Zhang Zhong

Personal information
- Born: 5 September 1978 (age 47) Chongqing, China
- Spouse: Li Ruofan

Chess career
- Country: China; Singapore (2007–2017);
- Title: Grandmaster (1998)
- FIDE rating: 2561 (July 2026)
- Peak rating: 2667 (July 2001)
- Peak ranking: No. 27 (July 2001)

Chinese name
- Traditional Chinese: 章鍾
- Simplified Chinese: 章钟

Standard Mandarin
- Hanyu Pinyin: Zhāng Zhōng
- Gwoyeu Romatzyh: Jang Jong
- Wade–Giles: Chang¹ Chung¹
- Tongyong Pinyin: Jhāng Jhōng
- Yale Romanization: Jāng Jūng
- IPA: [ʈʂáŋ ʈʂʊ́ŋ]

Yue: Cantonese
- Yale Romanization: Jeung Jung
- Jyutping: Zoeng¹ Zung¹
- IPA: [tsœ́ːŋ tsʊ́ŋ]

Southern Min
- Hokkien POJ: Chiong-Chêng

= Zhang Zhong =

Chinese chess grandmaster (born 1978)

Zhang Zhong (章钟 (章鍾, Zhāng Zhōng); born 5 September 1978) is a Chinese chess grandmaster, a twice Chinese champion and the 2005 Asian champion.

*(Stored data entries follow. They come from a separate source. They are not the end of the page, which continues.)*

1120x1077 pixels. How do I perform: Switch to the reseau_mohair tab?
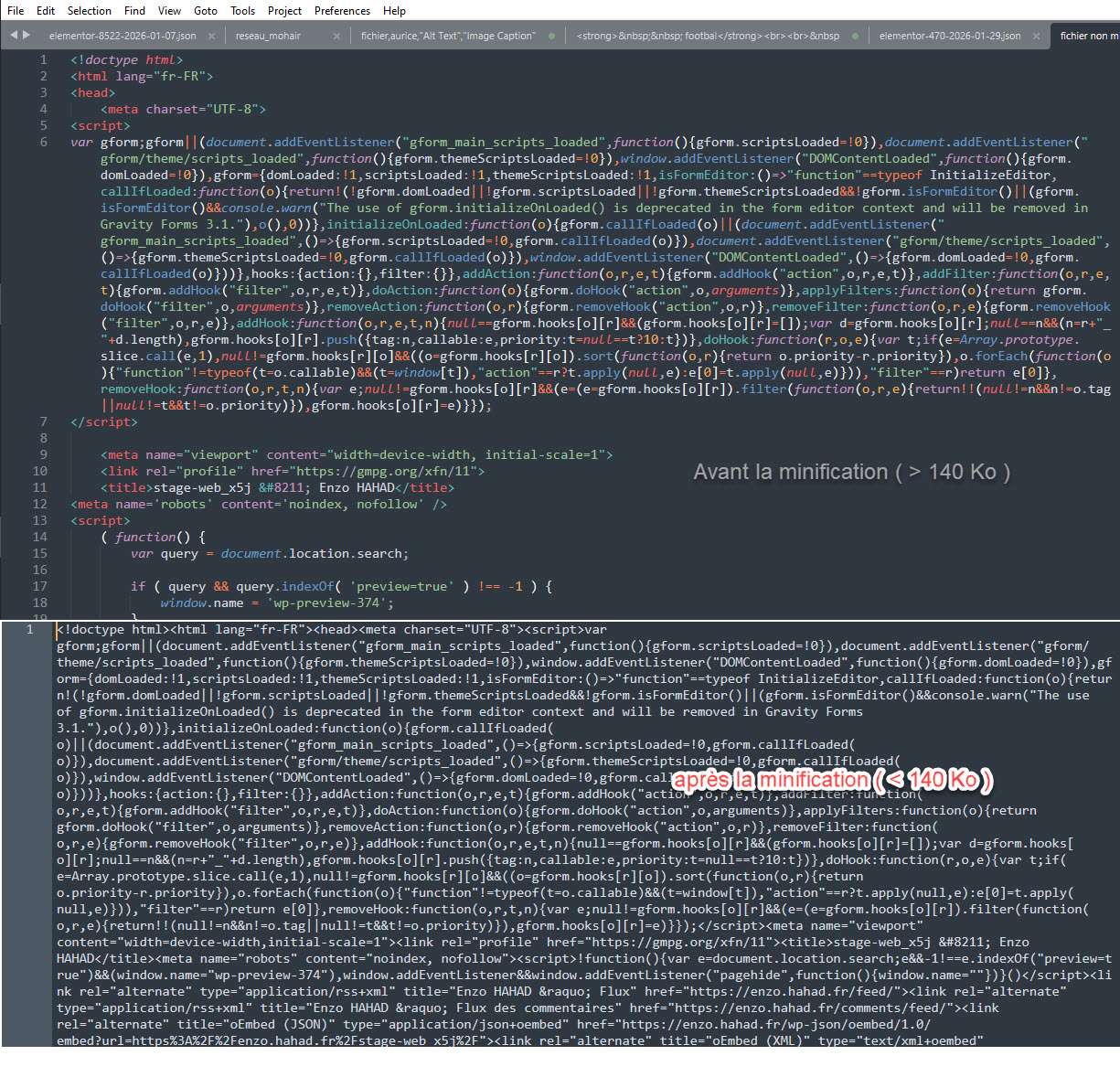point(267,36)
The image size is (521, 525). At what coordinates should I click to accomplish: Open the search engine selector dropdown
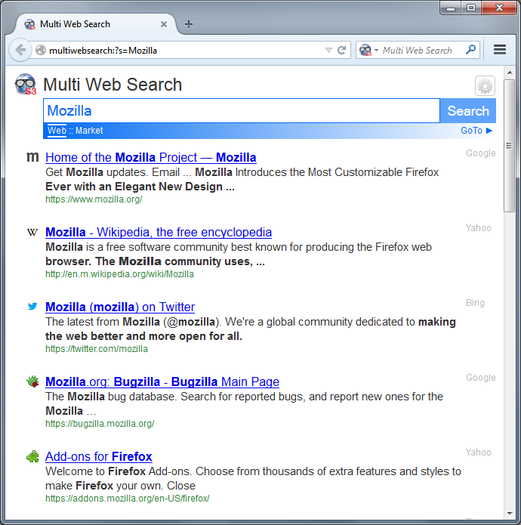point(369,50)
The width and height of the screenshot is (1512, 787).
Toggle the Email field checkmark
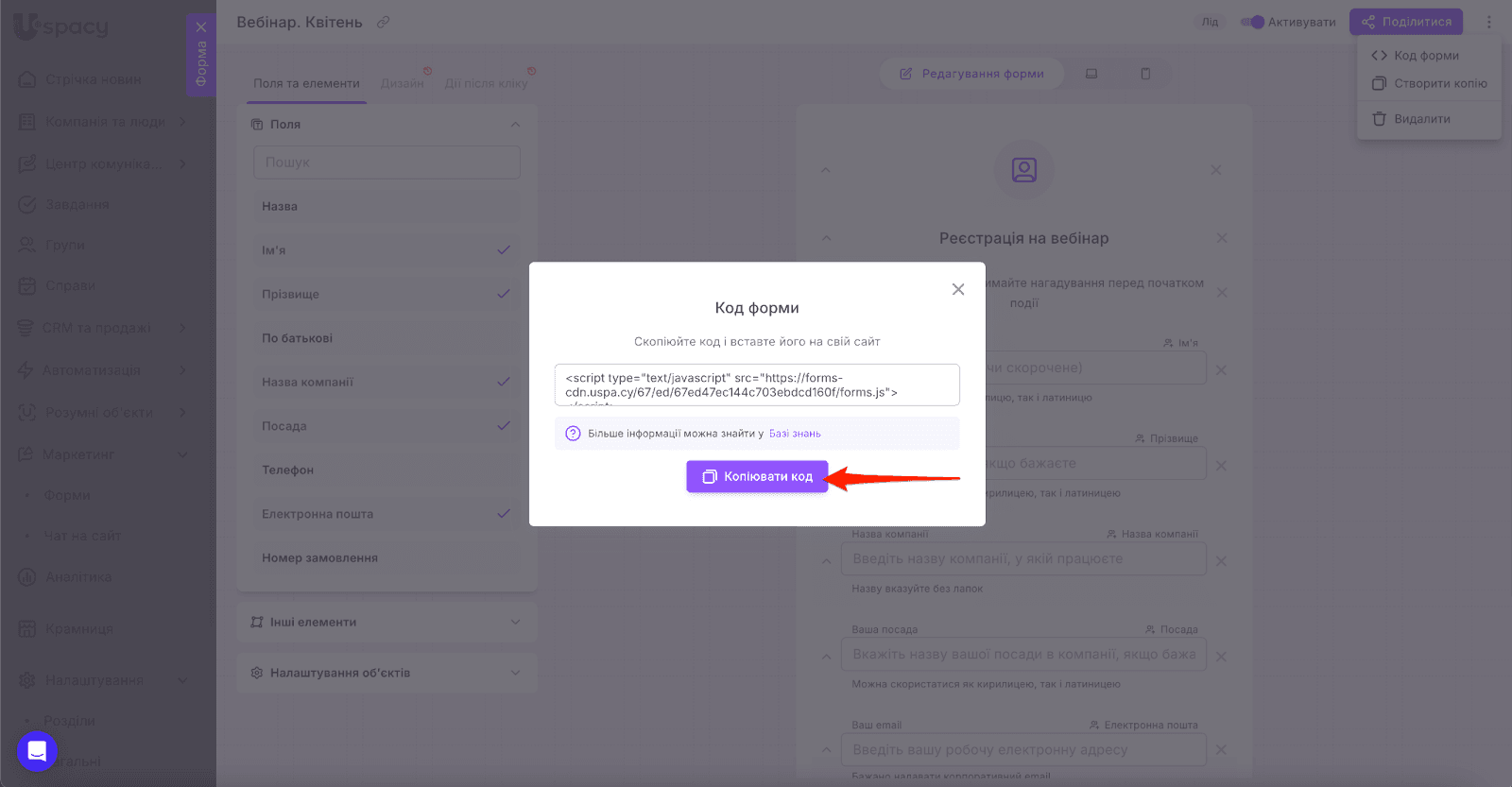pyautogui.click(x=503, y=514)
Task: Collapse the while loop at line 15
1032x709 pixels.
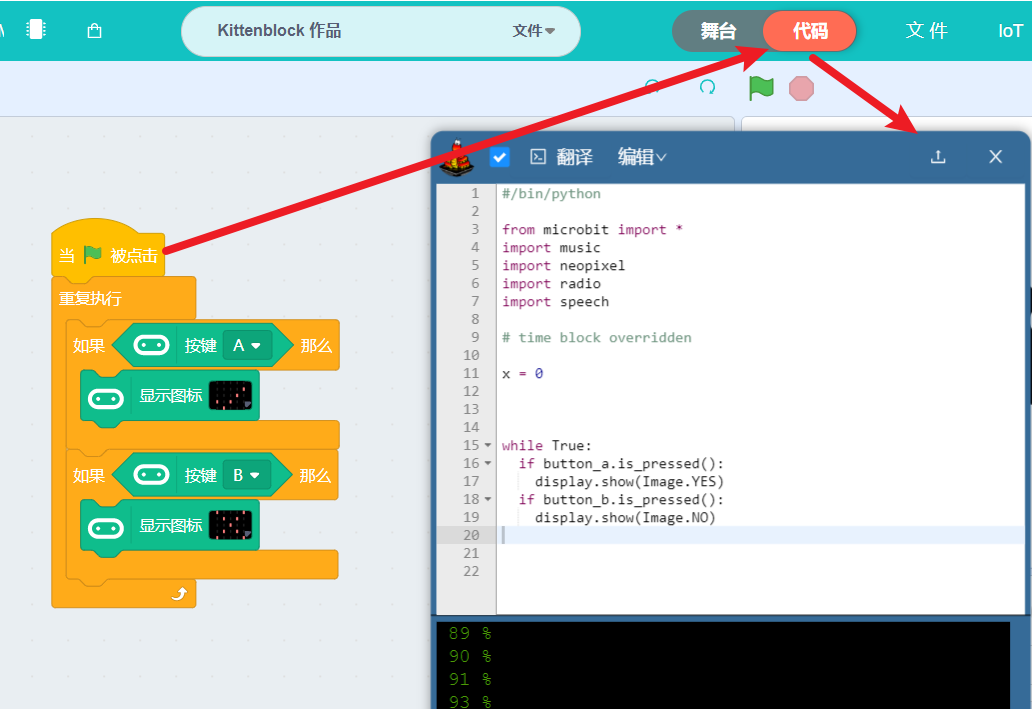Action: pyautogui.click(x=488, y=446)
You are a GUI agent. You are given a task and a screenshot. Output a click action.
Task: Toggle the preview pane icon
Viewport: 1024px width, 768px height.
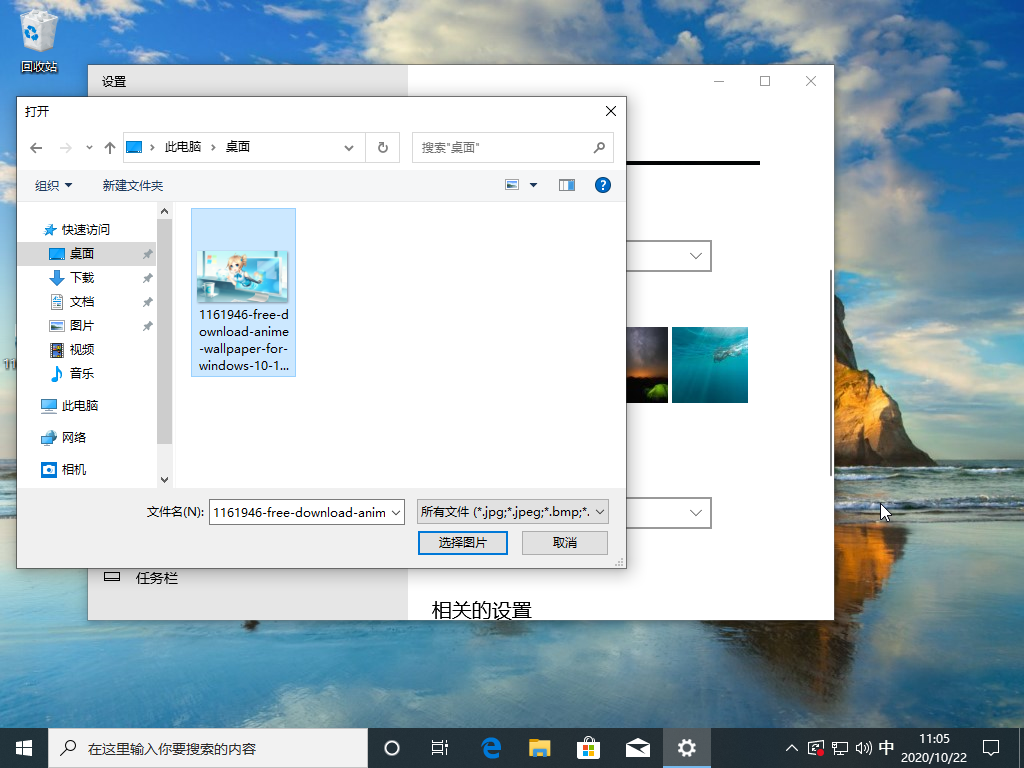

In 1998, he became China's 9th Grandmaster.

==Career==
Zhang Zhong finished second at the World Junior Chess Championship twice, in 1996 and 1998. He won the Chinese Chess Championship in 2001 and 2003. In 2002 he scored 8.5/12 points at the 35th Chess Olympiad in Bled and won the 7th World University Chess Championship in Ulaanbaatar.
Zhang Zhong was clear first with a score of 11/13 at the Corus B tournament in Wijk aan Zee in 2003, three points ahead of his nearest rival. This result qualified him for the prestigious main Corus A tournament in 2004, in which he scored 5/13. He won the 2005 Asian Chess Championship to qualify for the FIDE World Cup held that year, where he beat Mikhail Kobalia in the first round, but lost to Ivan Sokolov in the second.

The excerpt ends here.